▶ **SELECTED EXTRACT**:
┄┄┄┄┄┄┄┄┄┄┄┄┄┄┄┄┄┄┄┄
P@noptic 2.0.0 release notes
Released: 7 February 2001
Prior to v6.0 Funnelback was known as P@noptic Search |
Hardware/Architecture
-
Declining hardware prices and larger collections suggest that the preferred minimum configuration for a new P@NOPTIC box should be 512 MB. Default memory parameters are now set to assume this capacity. P@NOPTIC will continue to work on smaller machines (for smaller collections) but the memory parameters will need to be reduced.
-
A new filesystem structure has been adopted which makes use of a second disk if there is one to increase system capacity and provide rudimentary backup and recovery capabilities.
-
If the system is equipped with two identical disks, system installation will create a 2-disk system and make copies of initial
/
,/home
,/usr
and/var
partitions on the second drive. -
We are working toward supporting hardware RAID but explicit support is not yet present in the v2.0 release.
Admin GUI
-
An advanced scheduling interface is supplied as well as the simple 7-day one-per-day one. It allows scheduling by day-of-month and by hour-of-day. For example, it is possible to update a collection on the hour between 0900 and 1700 on working days, or at midnight on the 13th and 27th of each month. More than one update can be programmed simultaneously but this is only advised for small collections. *Local and Meta collection can now be created and edited via the admin GUI.
-
Meta collections are automatically updated when one of their components is.
-
Different colors are now associated with each type of collection and these are used in the main collection list display and in the scheduling interface.
-
The main collection list is now sorted by recency of update. The stalest collection appears first. Collections are marked with an asterisk if they appear in the schedule of automatic updates.
-
The admin GUI now correctly handles non-HTML file formats for the new FunnelBack crawler.
-
Collection updates timeout after a default period of 48 hours and what has been collected so far is indexed.
-
The update confirmation screen is now tailored to the type of collection and to the crawl options in effect. It provides a lot more detailed information about what specific actions will be taken as part of the update.
-
Email messages to the search administrator now have informational subject lines and contain a lot more detail about the results of crawling and indexing.
Crawler (FunnelBack)
-
The open source crawler
pwget
is no longer included in the distribution. -
The new crawler is called FunnelBack - which is both a cross between two very potent Australian spiders and a functional description.
-
FunnelBack now incorporates a very large number of internal improvements to improve its robustness and to handle a vast range of web-page pathologies with equanimity.
-
FunnelBack conforms to the various Web RFCs (published specifications which define Web standards). Where possible, it attempts to do the best it can with web pages and servers which don’t conform to these standards.
-
Funnelback currently uses memory resident data structures but can handle more than a million URLs on a 512MB machine.
-
Funnelback prevents overloading web servers by imposing a minimum delay between the completion of one request to a server and issue of the next. This delay is configurable on a per-collection basis.
┄┄┄┄┄┄┄┄┄┄┄┄┄┄┄┄┄┄┄┄
▶ **SOURCE DATA**:
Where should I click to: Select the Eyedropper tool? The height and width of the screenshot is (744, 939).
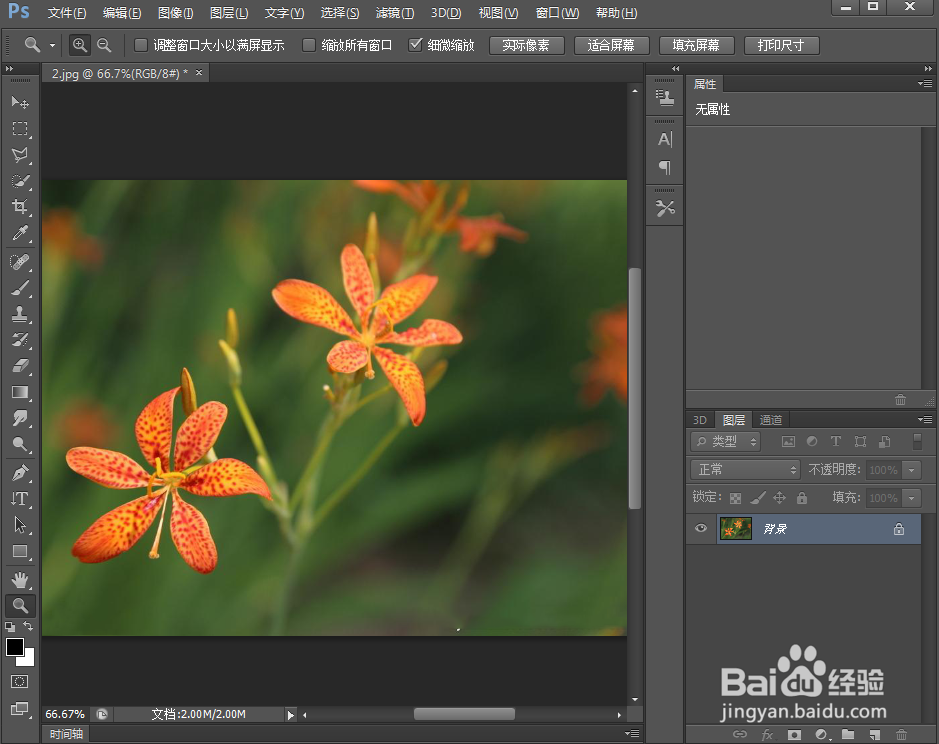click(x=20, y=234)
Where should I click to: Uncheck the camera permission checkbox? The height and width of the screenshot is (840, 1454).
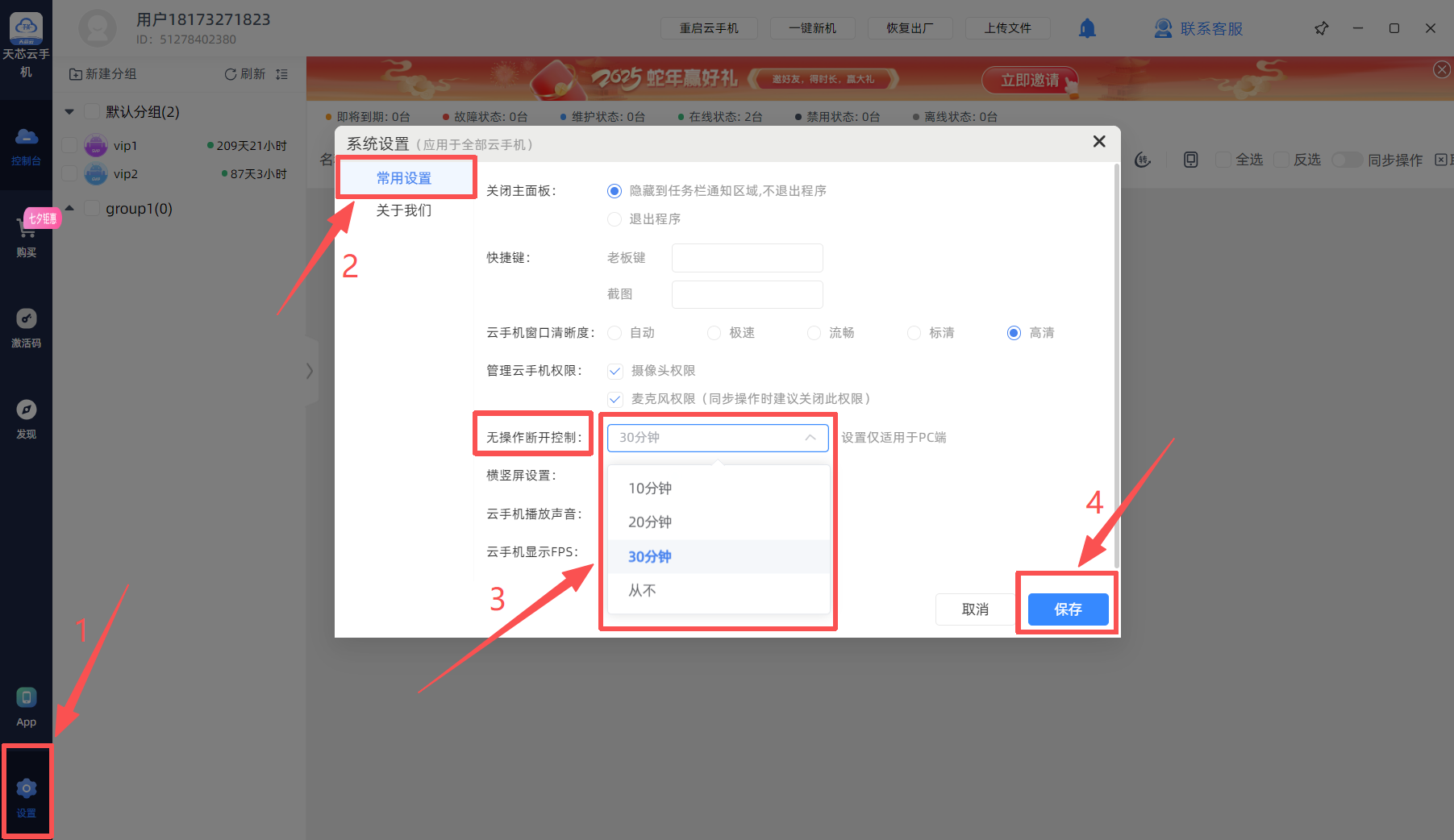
┄┄┄┄┄┄┄┄┄┄┄┄┄┄┄┄┄┄┄┄
▶ **THE REQUEST**:
Can you continue the P@noptic 2.0.0 release notes, starting after the sentence saying the delay is configurable on a per-collection basis?

▶ **EXERCISE ANSWER**:
-
Funnelback attempts to process documents which are classified as text/html or text/plain by the publishing web server. However, because many web servers erroneously classify documents, FunnelBack avoids parsing documents which are more than a few megabytes long or which contain more than a few ASCII control characters.
-
Crawling is now subject to a configurable time limit, set to 48 hours by default. If the intranet to be crawled contains a page generator which creates millions of unique but uninformative pages, it is better to stop after a reasonable time. After the time limit expires, the crawler exits and the harvest thus far is indexed and made ready for searching. Note that, assuming good load balance and 20 parallel threads, FunnelBack is capable of retrieving a million pages in 48 hours.
Filter framework
-
We have experienced problems with the open source filter for extracting text from PDF files. Sometimes no text is extracted; sometimes the filter takes a grossly excessive amount of time.
-
As an interim measure, the filter framework now applies a time limit to each filter operation.
-
Hopefully, a new robust extractor for PDF can be found in time for the next release.
Indexer/query processor (PADRE)
-
Added image search capability via Alt Text and image filenames. (metadata class i:)
-
Added a metadata class (k:) to represent anchor text within a document.
-
Improved ranking of homepages.
-
Improved support for subset/subsite search.
-
Added the
config.pl
script for configuring and building PADRE. -
Various internal cleanups and bug fixes.
-
PADRE now produces an overall indexing summary in the last 30 lines of its output.
-
Better support for different document formats (eg. XML).
-
A test for binary documents is applied during indexing. Documents which are determined to be binary are ignored.
-
URLs are now extracted from the BASE HREF in the HTTP header if it exists otherwise from the document filename.
.pan.txt
suffixes inserted by the Filter Framework are not counted as part of the URL.
Query interface
-
The query interface is more customizable. HTML headers and footers may be specified on a per-collection basis as may certain colors used in result pages.
-
Depending upon customization, the result page layout now permits more results on the first screen of output.
-
Small improvements to wording and presentation of results.
-
The advanced search option is no longer available. (It provided very little additional functionality and the search individual site capability was extremely difficult to use for more than 100 or so servers.)
-
In a forthcoming release we plan to replace advanced search with a graphical interface to P@NOPTIC’s metadata search capability.